To-do list
- A) In the veth patch message, shorten the paragraph that begins "Here are single core XDP_TX test results" to one sentence that keeps its main facts.
- B) In the veth patch message, what XDP_TX throughput did the single-core test reach after the change?

[Start of Text shown]

Toshiaki Makita <makita.toshi...@lab.ntt.co.jp> writes:

> This improves XDP_TX performance by about 8%.
>
> Here are single core XDP_TX test results. CPU consumptions are taken
> from "perf report --no-child".
>
> - Before:
>
>   7.26 Mpps
>
>   _raw_spin_lock  7.83%
>   veth_xdp_xmit  12.23%
>
> - After:
>
>   7.84 Mpps
>
>   _raw_spin_lock  1.17%
>   veth_xdp_xmit   6.45%
>
> Signed-off-by: Toshiaki Makita <makita.toshi...@lab.ntt.co.jp>
> ---
>  drivers/net/veth.c | 26 +++++++++++++++++++++++++-
>  1 file changed, 25 insertions(+), 1 deletion(-)

[End of Text shown]
[Start of Dataset content]

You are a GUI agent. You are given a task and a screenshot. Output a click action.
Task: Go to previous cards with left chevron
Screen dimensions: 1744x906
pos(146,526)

[End of Dataset content]

Answers for the tasks
- A) These single-core XDP_TX test results use CPU consumption figures from "perf report --no-child".

- B) 7.84 Mpps.